Porém, em vez de respostas razoáveis, ativistas pelos direitos animais que levantaram o questionamento tem se deparado com um abuso online chocante, diz o Mirror.

No centro desta controvérsia, está a instituição Proteção Mundial Para Cães e Gatos do Comércio de Carne, mais conhecida simplesmente como “Não à Carne de Cachorros”.

No início deste ano, o grupo lançou um apelo para arrecadar fundos para salvar os animais destinados ao famoso festival de carne de cachorro Yulin na China.

Segundo o grupo, o dinheiro seria enviado para a professora aposentada Yang Xiaoyun cujos esforços para salvar cães chamaram atenção em todo o mundo.

Mais de 80 mil libras foram arrecadadas, mas apenas cerca de 10 mil foram enviadas a Yang.

Entre os interessados na polêmica está o acadêmico da Universidade Keele e escritor Daniel Allen, que perguntou o que aconteceu com o restante do dinheiro.

“Isso começou minha experiência pessoal de abuso online”, disse ele.

Um usuário do Facebook fez represálias: “Eu tenho um blog e também posso aparecer no seu local de trabalho e denunciá-lo por trazer descrédito à Universidade Keele “.

Allen, entretanto, afirma que o órgão não pode desviar as doações para algum outro propósito: “Legalmente, se esse dinheiro não for para Yang, ele deve ser devolvido aos doadores” .

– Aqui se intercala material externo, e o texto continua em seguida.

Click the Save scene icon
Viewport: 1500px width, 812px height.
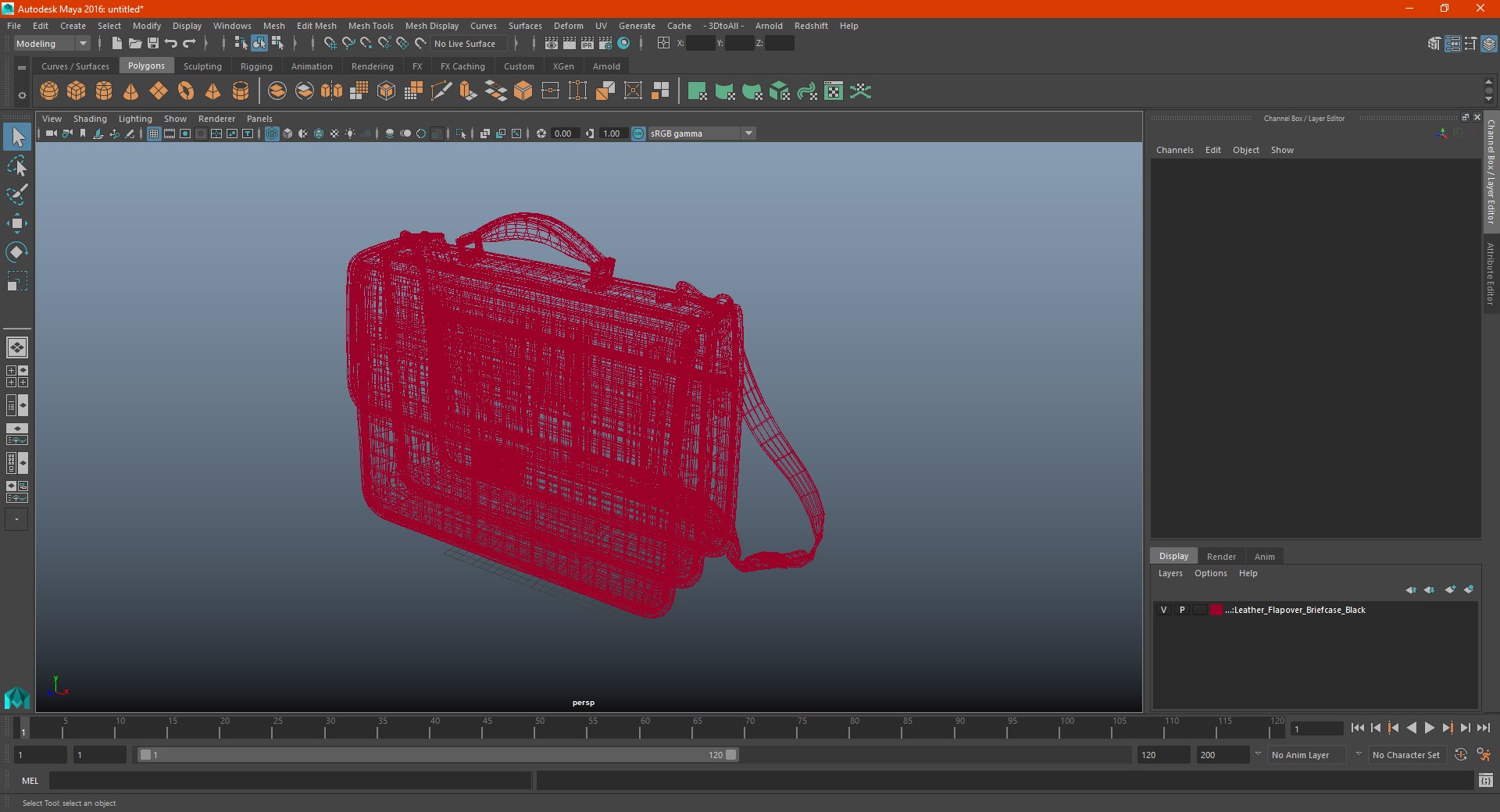[x=153, y=44]
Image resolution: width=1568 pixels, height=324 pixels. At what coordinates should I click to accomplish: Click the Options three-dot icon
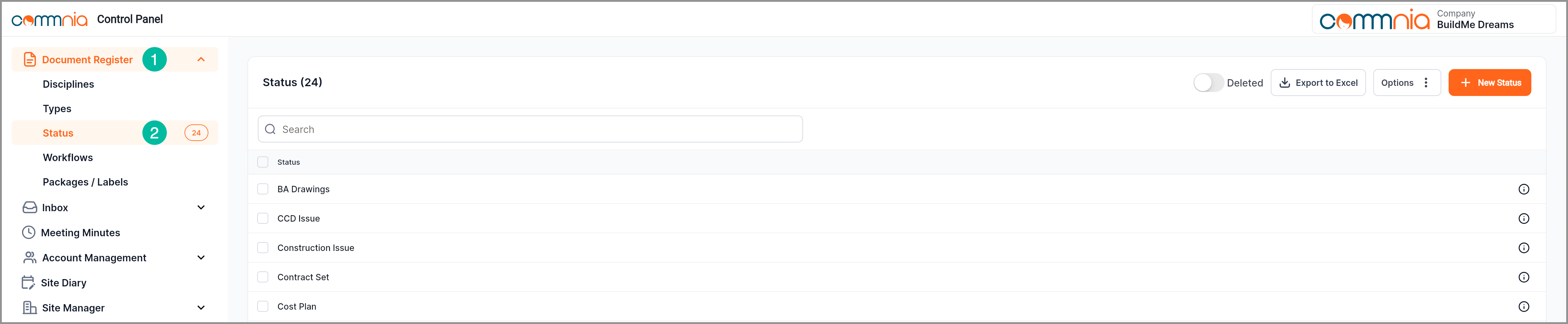tap(1426, 83)
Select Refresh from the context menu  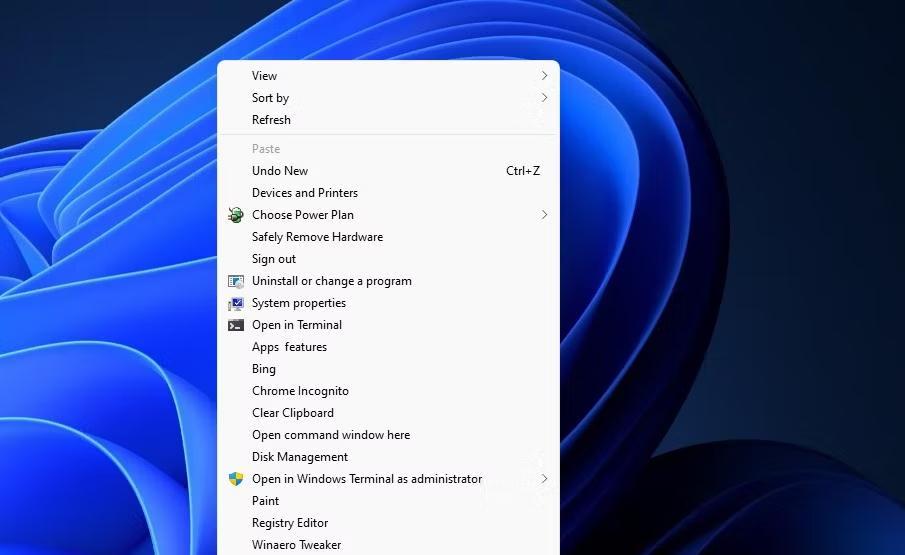[x=271, y=120]
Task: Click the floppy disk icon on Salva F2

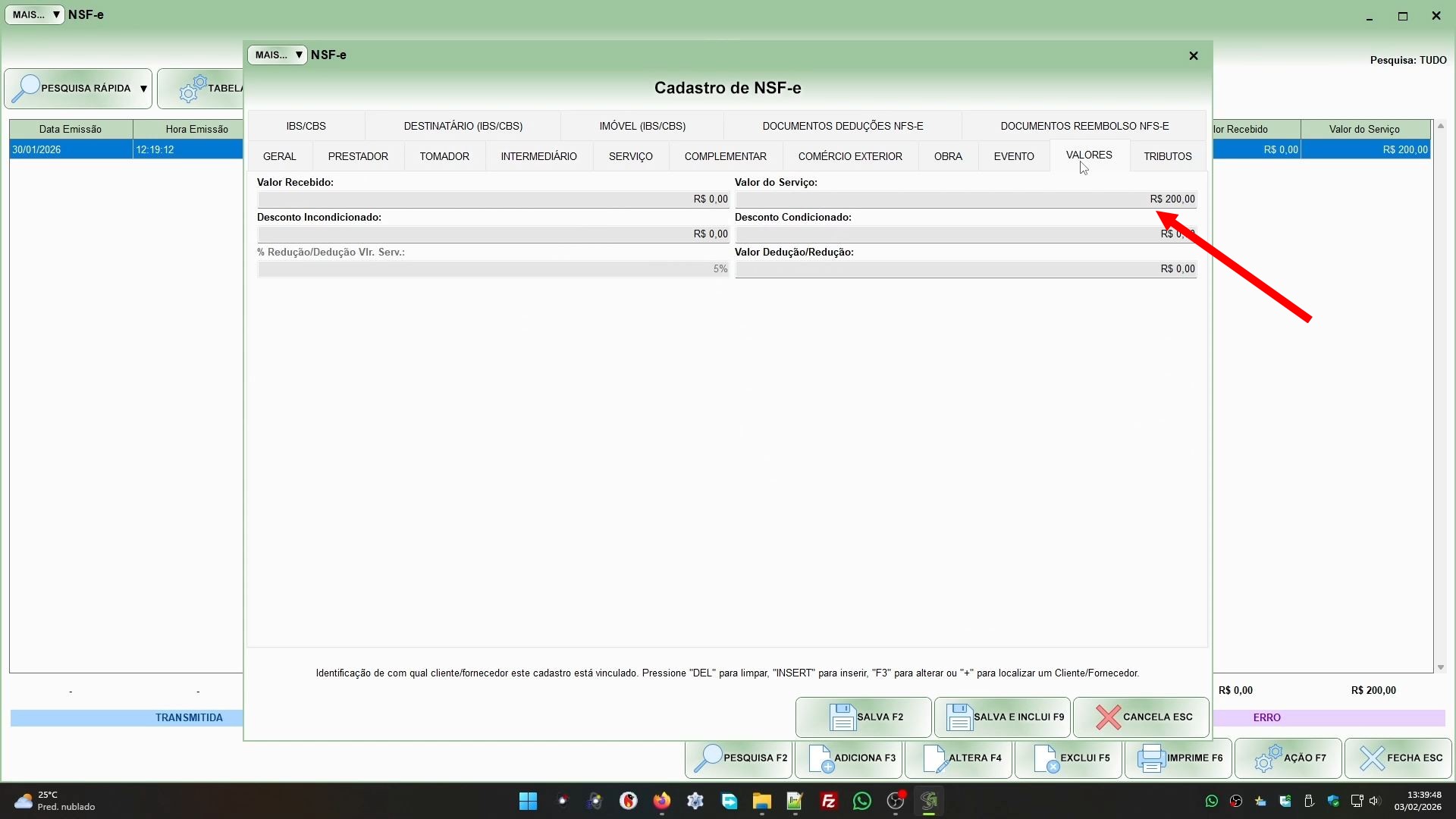Action: click(x=842, y=717)
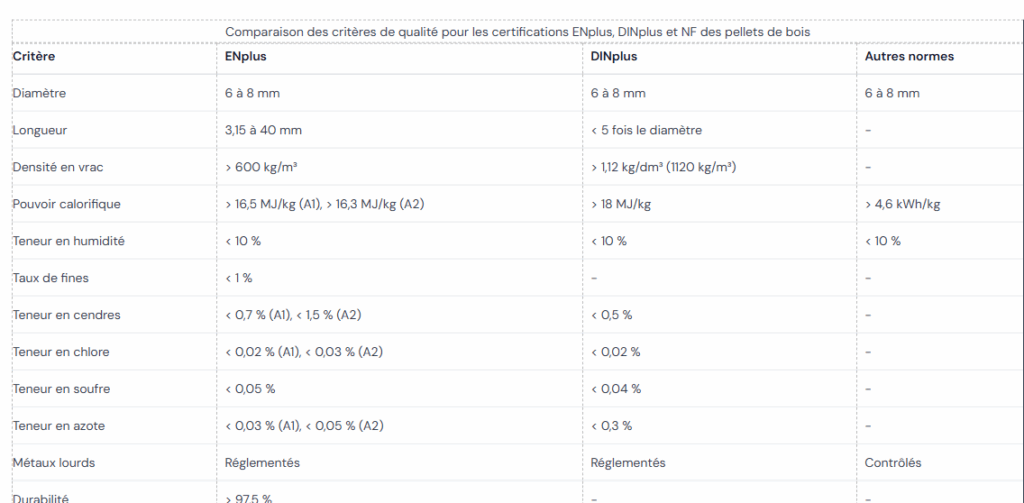Select the "Pouvoir calorifique" row label
The height and width of the screenshot is (503, 1024).
tap(66, 204)
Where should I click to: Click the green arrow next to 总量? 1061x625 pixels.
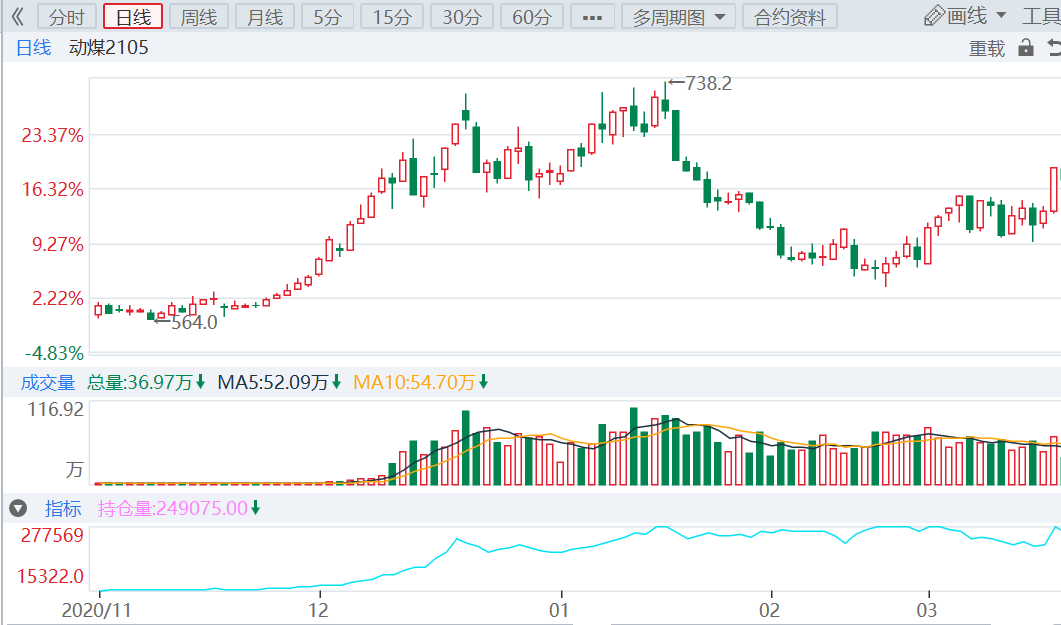200,383

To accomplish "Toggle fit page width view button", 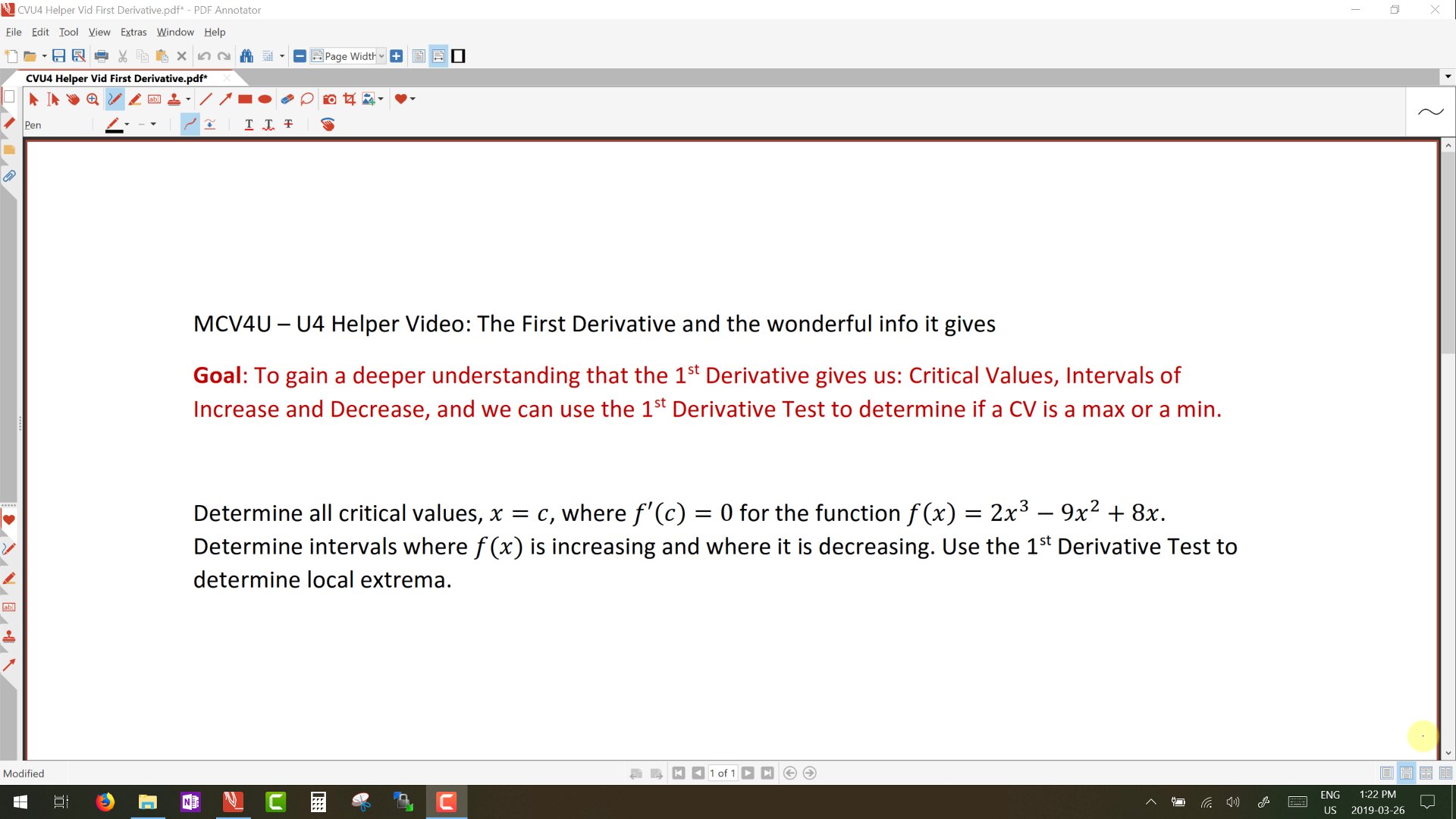I will [x=438, y=56].
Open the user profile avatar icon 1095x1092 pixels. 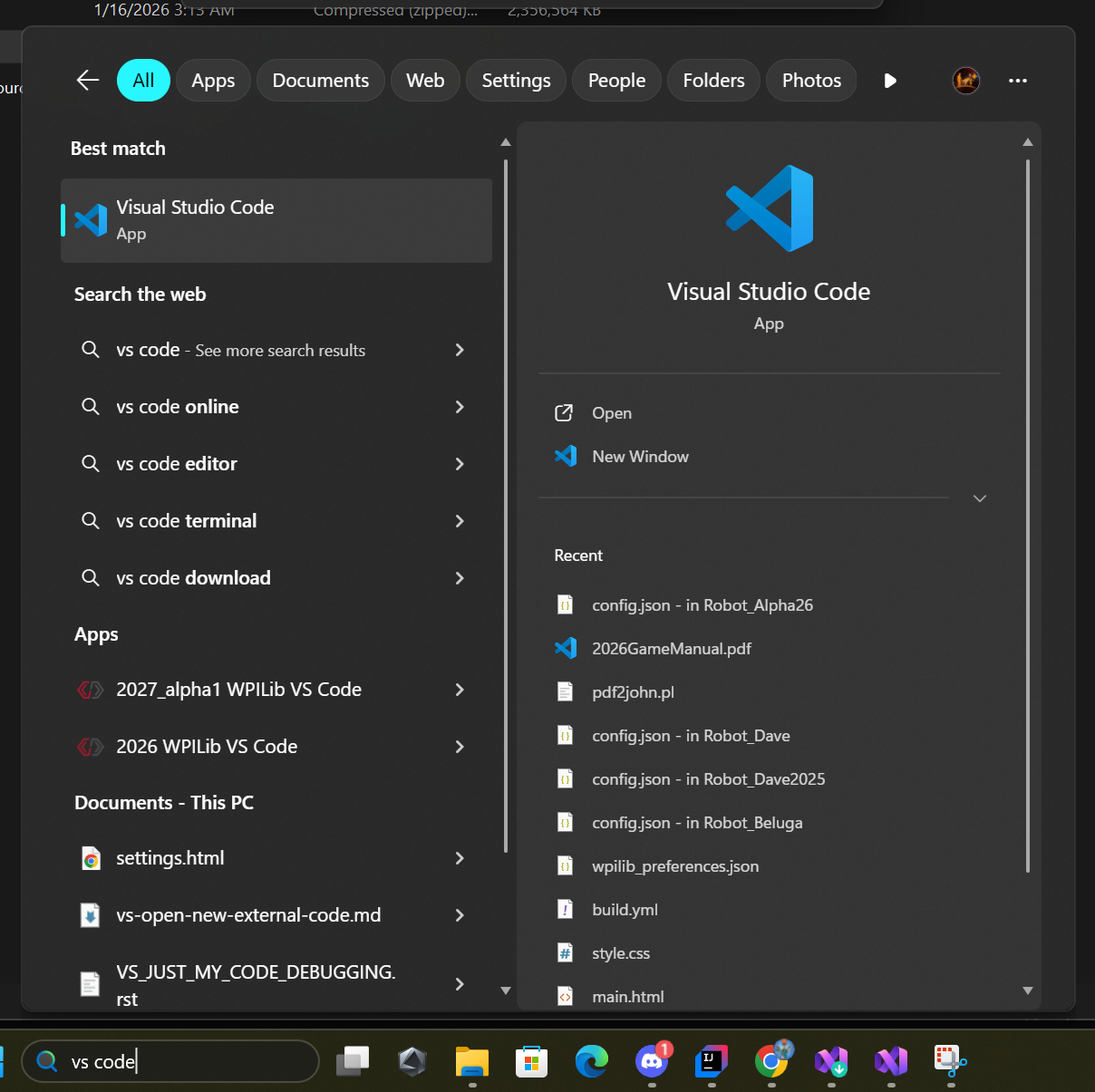(x=965, y=81)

O caso de Allen não é exclusivo. O ator Peter Egan, da série Downton Abbey, , tem sido um defensor apaixonado pelos animais há muitos anos.

Um grupo online anônimo perguntou se ele apoiava o “Não à Carne de Cachorros”. “Eu disse que não apoio ou confio nesse grupo”, respondeu Peter, que descreveu a instituição como “um grupo de protesto bastante decrépito”.

Quando a reportagem entrou em contato com o grupo, Joanne, uma voluntária, alegou que o grupo parou de enviar dinheiro à senhora Yang porque ela não tinha usado para salvar os animais e estava “ligada à máfia da carne de cachorro”.

Alegações semelhantes foram repetidas pela diretora-executivo da instituição, Julia de Cadenet, que também falou que tem ocorrido uma “campanha de ódio liderada por vários trolls cibernéticos conhecidos”.

O grupo diz que tem consultado advogados.